ビーストは壁を突き破って吹っ飛ばされ、壁に出来た穴から破片と塵が巻き上がった。
魔獣の言葉に納得できなかったネビロスは彼女の前に飛び出す。
「何を言ってるんだ! 死ぬつもりなのか!」
「ボクはツクラレタ兵器。だから・・・急げ!」
魔獣は優しい笑顔をネビロスに向ける。彼女の笑顔は何か寂しげな感じがした。
「急げというが、ここまで入り込んでしまったらどこが出口に近いが分からん。案内してくれ! ・・・ああは言ったが、ほんと言うとキミとはまた真剣勝負がしたかった。この酒の味が分かるならキミとは気が合いそうなんだがな」
「・・・」
「・・・時間的にも脱出は厳しい。ここは自爆装置の解除に専念した方が・・・キューちゃん、ここから解析できる?」
大量の汗が額からあふれながらもミントはコンピュータに飛びつきキーボードを叩くが・・・
「危ないギャン!!」「うわっ!?」
咄嗟にミルクはミントに飛びつき押し倒すと同時に、コンピューターが木っ端みじんに吹き飛んだ。

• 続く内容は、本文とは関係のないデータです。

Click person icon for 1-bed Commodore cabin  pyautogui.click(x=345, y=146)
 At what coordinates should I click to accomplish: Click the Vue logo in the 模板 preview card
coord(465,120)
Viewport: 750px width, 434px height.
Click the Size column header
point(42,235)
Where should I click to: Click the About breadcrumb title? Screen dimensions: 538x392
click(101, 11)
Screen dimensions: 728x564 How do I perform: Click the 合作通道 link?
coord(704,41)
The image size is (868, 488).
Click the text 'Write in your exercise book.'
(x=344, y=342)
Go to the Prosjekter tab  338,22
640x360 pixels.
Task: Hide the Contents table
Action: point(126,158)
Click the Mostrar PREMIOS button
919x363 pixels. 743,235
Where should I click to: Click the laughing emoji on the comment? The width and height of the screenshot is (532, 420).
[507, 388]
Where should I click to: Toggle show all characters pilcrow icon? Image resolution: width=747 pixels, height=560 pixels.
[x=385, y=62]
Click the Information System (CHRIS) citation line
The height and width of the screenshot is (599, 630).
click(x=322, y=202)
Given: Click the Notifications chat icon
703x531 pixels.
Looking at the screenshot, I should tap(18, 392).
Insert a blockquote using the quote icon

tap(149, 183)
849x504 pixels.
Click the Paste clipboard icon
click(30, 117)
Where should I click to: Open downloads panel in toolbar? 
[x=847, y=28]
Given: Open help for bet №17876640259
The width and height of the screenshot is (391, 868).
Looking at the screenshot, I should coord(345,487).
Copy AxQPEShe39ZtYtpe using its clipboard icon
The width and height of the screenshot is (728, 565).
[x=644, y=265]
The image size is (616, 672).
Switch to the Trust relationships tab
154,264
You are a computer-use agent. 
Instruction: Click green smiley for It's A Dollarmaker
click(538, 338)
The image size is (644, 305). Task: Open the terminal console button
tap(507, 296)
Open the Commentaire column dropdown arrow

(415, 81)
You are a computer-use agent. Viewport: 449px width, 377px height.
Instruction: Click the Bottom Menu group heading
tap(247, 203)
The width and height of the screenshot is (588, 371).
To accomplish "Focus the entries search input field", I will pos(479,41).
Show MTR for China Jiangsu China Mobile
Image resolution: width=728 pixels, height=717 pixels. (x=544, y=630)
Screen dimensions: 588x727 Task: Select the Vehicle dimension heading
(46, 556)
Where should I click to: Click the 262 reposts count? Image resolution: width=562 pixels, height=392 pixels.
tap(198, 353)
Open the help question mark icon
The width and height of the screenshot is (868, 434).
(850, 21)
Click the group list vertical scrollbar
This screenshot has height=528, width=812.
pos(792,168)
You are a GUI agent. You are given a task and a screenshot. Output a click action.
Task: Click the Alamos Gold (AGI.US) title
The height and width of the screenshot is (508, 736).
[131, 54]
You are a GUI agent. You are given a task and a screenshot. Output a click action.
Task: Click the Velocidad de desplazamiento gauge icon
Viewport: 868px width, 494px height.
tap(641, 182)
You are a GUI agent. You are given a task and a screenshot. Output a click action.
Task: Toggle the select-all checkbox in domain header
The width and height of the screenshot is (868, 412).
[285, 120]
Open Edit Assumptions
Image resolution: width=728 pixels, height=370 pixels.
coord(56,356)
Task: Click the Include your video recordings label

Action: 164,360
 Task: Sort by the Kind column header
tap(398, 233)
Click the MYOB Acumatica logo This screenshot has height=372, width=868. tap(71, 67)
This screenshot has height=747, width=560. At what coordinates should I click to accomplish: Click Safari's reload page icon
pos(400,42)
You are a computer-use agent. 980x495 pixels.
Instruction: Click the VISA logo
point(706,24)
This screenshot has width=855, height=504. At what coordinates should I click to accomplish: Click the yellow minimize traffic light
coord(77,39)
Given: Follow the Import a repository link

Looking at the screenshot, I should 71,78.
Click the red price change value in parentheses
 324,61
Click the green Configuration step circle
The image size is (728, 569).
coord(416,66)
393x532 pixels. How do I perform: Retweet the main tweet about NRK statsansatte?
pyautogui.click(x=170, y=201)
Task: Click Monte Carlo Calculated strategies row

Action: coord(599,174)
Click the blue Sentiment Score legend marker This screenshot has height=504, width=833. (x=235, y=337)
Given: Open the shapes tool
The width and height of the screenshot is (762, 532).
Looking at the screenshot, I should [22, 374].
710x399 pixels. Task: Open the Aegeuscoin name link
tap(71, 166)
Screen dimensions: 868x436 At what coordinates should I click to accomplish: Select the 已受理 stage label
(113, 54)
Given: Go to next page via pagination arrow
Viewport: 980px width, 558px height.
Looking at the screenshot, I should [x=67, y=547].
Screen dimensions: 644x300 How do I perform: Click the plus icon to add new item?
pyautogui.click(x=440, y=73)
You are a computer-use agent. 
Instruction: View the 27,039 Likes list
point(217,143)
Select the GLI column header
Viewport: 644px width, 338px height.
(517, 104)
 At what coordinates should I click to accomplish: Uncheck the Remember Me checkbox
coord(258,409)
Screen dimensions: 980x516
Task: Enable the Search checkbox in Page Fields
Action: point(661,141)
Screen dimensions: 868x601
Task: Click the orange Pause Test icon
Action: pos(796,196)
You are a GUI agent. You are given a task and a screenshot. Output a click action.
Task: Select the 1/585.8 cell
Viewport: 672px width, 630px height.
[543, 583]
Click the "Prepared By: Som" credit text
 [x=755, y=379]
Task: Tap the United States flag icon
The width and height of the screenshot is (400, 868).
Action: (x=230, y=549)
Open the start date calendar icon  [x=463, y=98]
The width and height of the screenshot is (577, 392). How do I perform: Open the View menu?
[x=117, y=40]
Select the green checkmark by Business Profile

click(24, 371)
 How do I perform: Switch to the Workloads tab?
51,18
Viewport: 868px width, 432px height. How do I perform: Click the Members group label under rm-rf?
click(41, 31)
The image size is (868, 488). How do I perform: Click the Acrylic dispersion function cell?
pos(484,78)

そしてホログラムプロジェクターに置いてあった緑色の記憶装置も一緒に粉々に砕け散るのを目の当たりにし、ネビロスは悔やんだ表情で右腕を伸ばした。
「くそっ! 博士の記録が・・・」
続きは闇の中。今まで聴いたことを整理していくしかない。
手掛かりを破壊したのは、空いた壁の向こうからビーストが新たに生成し手投げてきたランス。破壊したあと飛んで行ったランスは反対側の壁に突き刺さった。
「っく・・・解除もさせないつもりか」
ミルクの下敷きになったミントは、壁の穴から現れたビーストを睨みつける。
「・・・。分かったボクが案内する・・・動力炉を直接停止させる。近道だ! ついて来い!」
思い直した魔獣は最初に開けた穴に飛び込んだ。考えを改めたことでみんなは安心をする。
「キューちゃんっ!!」
「よ~し! みんな、続くのだ! とう」
コーラスも後に続き穴に飛び降る。そして全員が穴に飛びこむが、またしてもビーストが追ってくるので、
「ミント・リフレッシュ・トルネード!!」
飛び降りる際にミントはビーストに向かって必殺技を放ち、再び吹き飛ばした。
盾で防がれていたので仕留めきれたか分からない。
「気休めだが・・・」
ミントが降りてきたのを最後に、続いてネネは蜘蛛糸を網状に放ち、天井の穴をふさいだ。
その間魔獣は再び床に爪を振り下ろし、穴をあけた。
「コッチ」
遺跡の自爆を止めるため、犬神少女達は動力室へ急ぐのだった。